**Exercise:**
Continue the letter below about Amazon.com's plans for 1999, picking up after its last sentence.

As we look forward, we believe that the overall e-commerce opportunity is enormous, and 1999 will be an important year. Although Amazon.com has established a strong leadership position, it is certain that competition will even further accelerate. We plan to invest aggressively to build the foundation for a multi-billion-dollar revenue company serving tens of millions of customers with operational excellence and high efficiency. Although this level of forward investment is costly and carries many inherent risks, we believe it will provide the best end-to-end experience for customers, and actually offer the least risky long-term value creation approach for investors.
The elements of our 1999 plan may not surprise you:
Distribution capacity − We intend to build out a significant distribution infrastructure to ensure that we can support all the sales our customers demand, with speedy access to a deep product inventory.
Systems capacity − We’ll be expanding our systems capacity to support similar growth levels. The systems group has a significant task: expand to meet near term growth, restructure systems for multi-billion dollar scale and tens of millions of customers, build out features and systems for new initiatives and new innovations, and increase operational excellence and efficiency. All while keeping a billion dollar, 8 million customer store up and available on a 24x7 basis.
Brand promise − Amazon.com is still a small and young company relative to the major offline retailers, and we must ensure that we build wide, strong customer relationships during this critical period.
Expanded product and service offerings − In 1999, we will continue to enhance the scope of our current product and service offerings, as well as add new initiatives. Amazon.com Auctions is our most recent addition. If any of you have not tried this new service, I encourage you to run – not walk – to www.amazon.com and click on the Auctions tab. As an Amazon.com customer, you are pre-registered to both bid and sell. As a seller, you have access to Amazon.com’s 8 million experienced online shoppers.

**Source material:**
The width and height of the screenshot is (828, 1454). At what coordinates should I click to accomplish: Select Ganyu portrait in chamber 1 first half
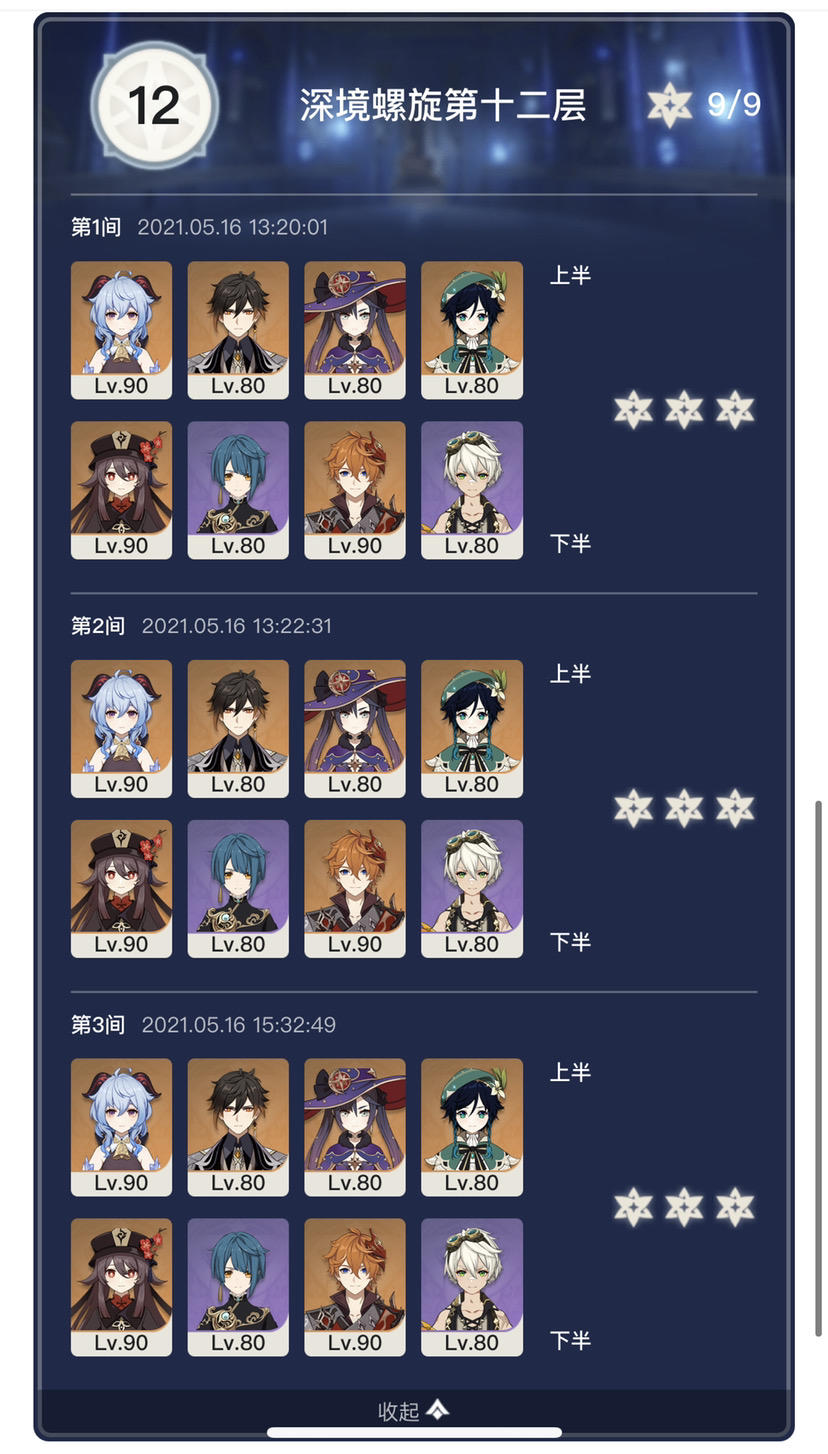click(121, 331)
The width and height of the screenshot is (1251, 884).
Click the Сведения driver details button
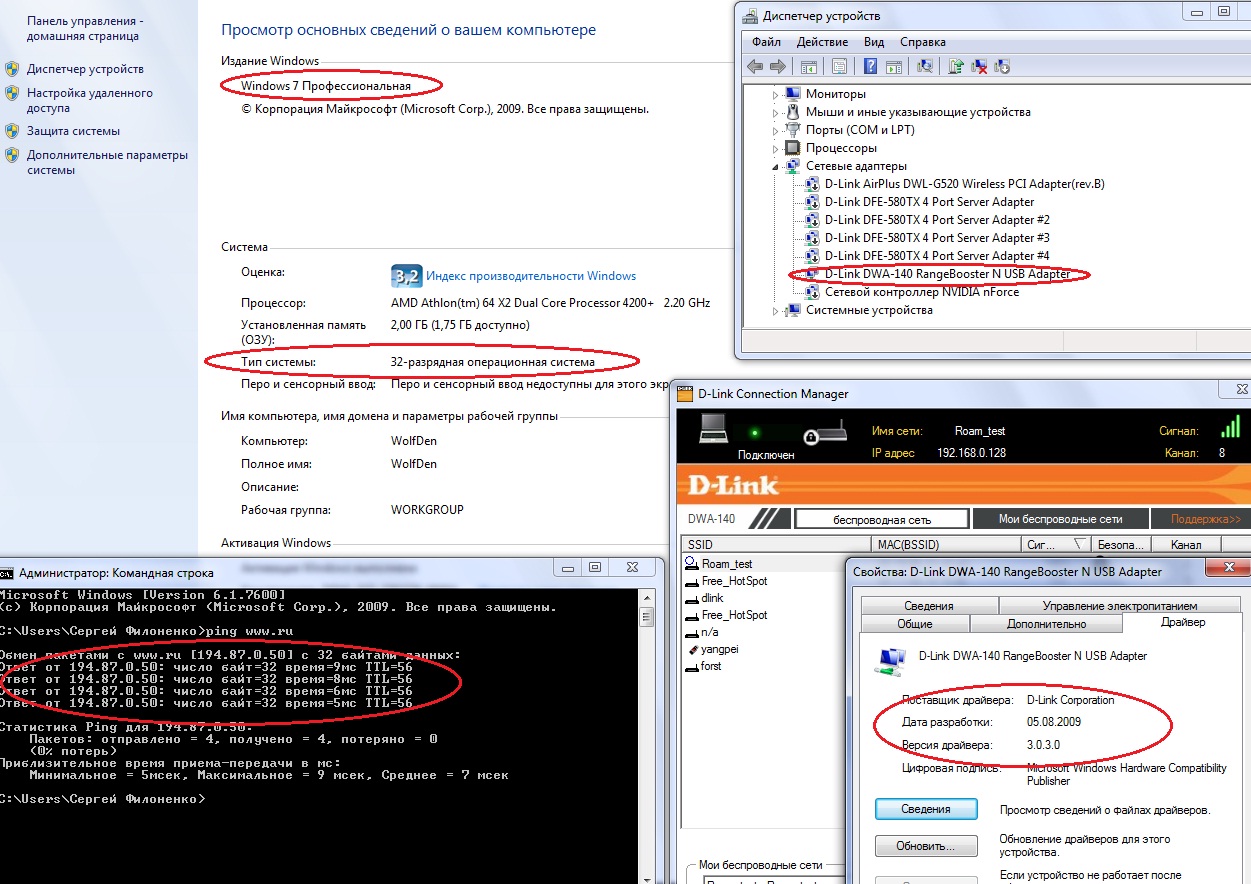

**Answer to this exercise:**
Bench strength and processes − We’ve complicated our business dramatically with new products, services, geographies, acquisitions and additions to our business model. We intend to invest in teams, processes, communication and people development practices. Scaling in this way is among the most challenging and difficult elements of our plan.
Amazon.com has made a number of strides forward in the past year, but there is still an enormous amount to learn and to do. We remain optimistic, but we also know we must remain vigilant and maintain a sense of urgency. We face many challenges and hurdles. Among them, aggressive, capable and well-funded competition; the growth challenges and execution risk associated with our own expansion; and the need for large continuing investments to meet an expanding market opportunity.
The most important thing I could say in this letter was said in last years’ letter, which detailed our long-term investment approach. Because we have so many new shareholders (this year we’re printing more than 200,000 of these letters – last year we printed about 13,000), we’ve appended last year’s letter immediately after this year’s. I invite you to please read the section entitled It’s All About the Long Term. You might want to read it twice to make sure we’re the kind of company you want to be invested in. As it says there, we don’t claim it’s the right philosophy, we just claim it’s ours!
All the best and sincere thanks once again to our customers and shareholders and all the folks here who are working passionately every day to build an important and lasting company.
Jeffrey P. Bezos
Founder and Chief Executive Officer
Amazon.com, Inc.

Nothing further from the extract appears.